__Given task 1__
Answer these from the forum post:
(a) What substitution is made first?
(b) What function is the result tested with?
(c) What method does the writer say the wrong step should have used?
__Given task 2__
Write out word for word the part of the forum post that opens with "I am not entirely" and closes with "some silly mistake.".

__Document passage__
I am not entirely sure where I went wrong with my approach so I wanted to share it with you guys, thanks for any insights or for spotting some silly mistake.
$$\int \frac{dx}{\tan(ax)^n}$$
First, I made a substitution as such: $u = \tan(ax)$ thus obtaining $$a\sec(ax)^2dx = du$$ rewriting it gives us $$a(\tan(ax)^2+1)dx = du$$
Then I rewrote the integral with the substitution as follows:
$$\frac{1}{a}\int \frac{du}{u^n(u^2 + 1)}$$
Then I integrate as follows (following step is wrong, this should be done with partial decomposition but is it possible?):
$$\frac{1}{a}\int \frac{du}{u^n(u^2 + 1)} = \frac{1}{a}\ln \left| u^{n+2} + u^n \right| \cdot \frac{1}{(n+1)u^{n+1} + (n-1)u^{n-1}} + C$$
Then substituting back results in:
$$\frac{1}{a}\ln \left| u^{n+2} + u^n \right| \cdot \frac{1}{(n+1)u^{n+1}} + (n-1)u^{n-1} + C = \frac{1}{a}\ln \left| \tan(ax)^{n+2} + \tan(ax)^n \right| \cdot \frac{1}{(n+1)\tan(ax)^{n+1} + (n-1)\tan(ax)^{n-1}} + C$$
Testing my answer with $\cot(3x)^4$ I get a very similar graph to the answer in the book but it is slightly off I can't seem to find the mistake. Thanks for any insights.

__Stored rows__
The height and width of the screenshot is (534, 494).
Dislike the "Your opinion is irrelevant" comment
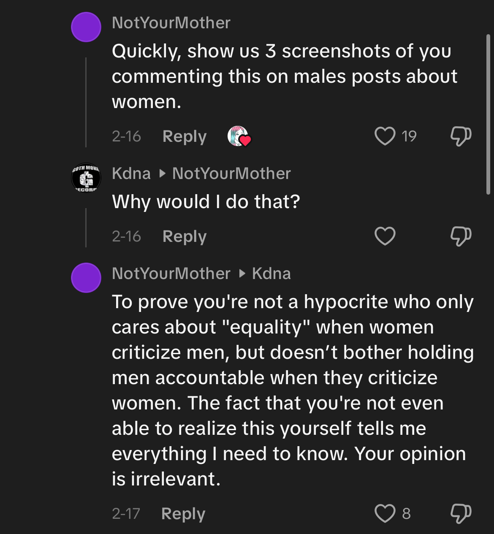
--
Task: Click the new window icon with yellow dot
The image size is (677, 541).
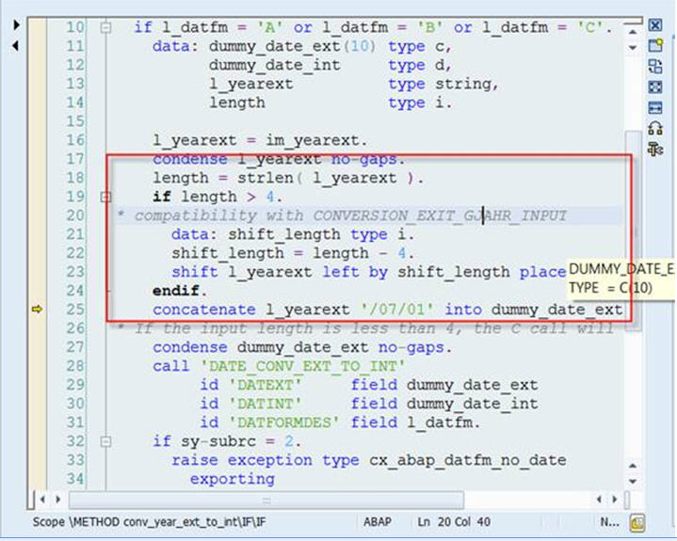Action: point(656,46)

__Output 1__
(a) u = tan(ax)
(b) cot(3x)^4
(c) Partial decomposition

__Output 2__
I am not entirely sure where I went wrong with my approach so I wanted to share it with you guys, thanks for any insights or for spotting some silly mistake.